* [Exercise description] Condense the paragraph of the article on high potential selection that begins "Aranda said holding formalized tests" into a short bulleted list that keeps its main facts.

* [Excerpted text]
# # # # # # #
Aerospace manufacturer Boeing Co. doesn’t use non-performance-related assessments to determine who makes it on its high potential list.
by Frank Kalman
November 26, 2012
Aerospace manufacturer Boeing Co. doesn’t use non-performance-related assessments to determine who makes it on its high potential list. Kirsten Aranda, the Chicago-based company’s director of talent management, said the company takes a collaborative approach to select individuals for its high potential program based on performance data and other analytics.
“We let leaders in [different functions] in the business identify who these individuals are,” she said. “Then we get very focused and results driven around actions that we’re taking with this group.”
Once Boeing’s high potential list is determined, a comprehensive leadership development phase begins. This includes assessments such as the leadership versatility index, which high potentials take in tandem with a leadership effectiveness course. Aranda described the versatility index as a “more robust 360 approach,” where peers are brought into the assessment process.
Aranda said holding formalized tests until after selection is advantageous to Boeing’s talent management function on two fronts. First, it helps the people being considered — they’re able to use the process to learn more about themselves and what they need to do to boost their own development. Second, it helps talent management collect data, enabling a bird’s eye view of the collective strengths and weaknesses in their leadership pipeline. Boeing’s high potential list also remains fluid: employees are moved on and off at any given time.
Global hospitality firm Hilton Worldwide Inc. uses a rigorous talent review process akin to the decision makers’ consensus approach (see sidebar) to determine high potential, again leaving psychometric assessments and the like until the development phase.
Doug Krey, Hilton’s senior vice president of HR systems and services, said the hotel prefers to focus on performance and competencies when determining a high potential. This is different from other firms that tend to focus on performance, plus competencies, plus some form of behavioral or personality assessment.
Krey said this approach is designed so potential candidates aren’t boxed in. It also helps ensure that hidden stars don’t fall through the cracks. “We tend to value more of a diversity of thought approach,” he said.
# # # # # # #
Stored data entries
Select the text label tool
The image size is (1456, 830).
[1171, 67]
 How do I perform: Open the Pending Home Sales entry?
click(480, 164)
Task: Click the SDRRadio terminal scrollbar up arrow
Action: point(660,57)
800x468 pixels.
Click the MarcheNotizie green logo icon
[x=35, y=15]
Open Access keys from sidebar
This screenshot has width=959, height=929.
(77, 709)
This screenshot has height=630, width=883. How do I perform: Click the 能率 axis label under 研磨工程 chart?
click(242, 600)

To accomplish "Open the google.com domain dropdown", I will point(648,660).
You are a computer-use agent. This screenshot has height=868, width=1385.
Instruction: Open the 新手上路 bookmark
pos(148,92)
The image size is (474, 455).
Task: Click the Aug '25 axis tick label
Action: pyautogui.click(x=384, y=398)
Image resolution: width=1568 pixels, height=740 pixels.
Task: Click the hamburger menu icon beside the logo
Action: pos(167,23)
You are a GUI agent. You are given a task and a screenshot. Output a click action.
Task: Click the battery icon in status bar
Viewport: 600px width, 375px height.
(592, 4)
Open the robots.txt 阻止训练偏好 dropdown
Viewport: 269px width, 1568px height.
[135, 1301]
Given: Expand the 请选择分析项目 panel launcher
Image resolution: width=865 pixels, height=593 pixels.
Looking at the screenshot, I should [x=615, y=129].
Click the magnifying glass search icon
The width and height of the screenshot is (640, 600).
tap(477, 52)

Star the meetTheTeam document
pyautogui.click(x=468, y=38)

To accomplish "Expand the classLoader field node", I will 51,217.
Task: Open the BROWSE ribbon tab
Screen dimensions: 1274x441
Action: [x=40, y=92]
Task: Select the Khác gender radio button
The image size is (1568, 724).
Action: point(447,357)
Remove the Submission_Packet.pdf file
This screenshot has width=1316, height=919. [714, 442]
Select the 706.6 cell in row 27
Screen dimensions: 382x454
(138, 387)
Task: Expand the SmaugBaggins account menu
# # # # # # #
* [Written solution]
- According to Aranda, Boeing's talent management function benefits in two ways from waiting until after selection to give formalized tests.
- The process helps the people being considered learn more about themselves and what they need to do to boost their own development.
- It lets talent management collect data, giving a bird's eye view of the collective strengths and weaknesses in the leadership pipeline.
- Boeing's high potential list stays fluid, with employees moved on and off at any time.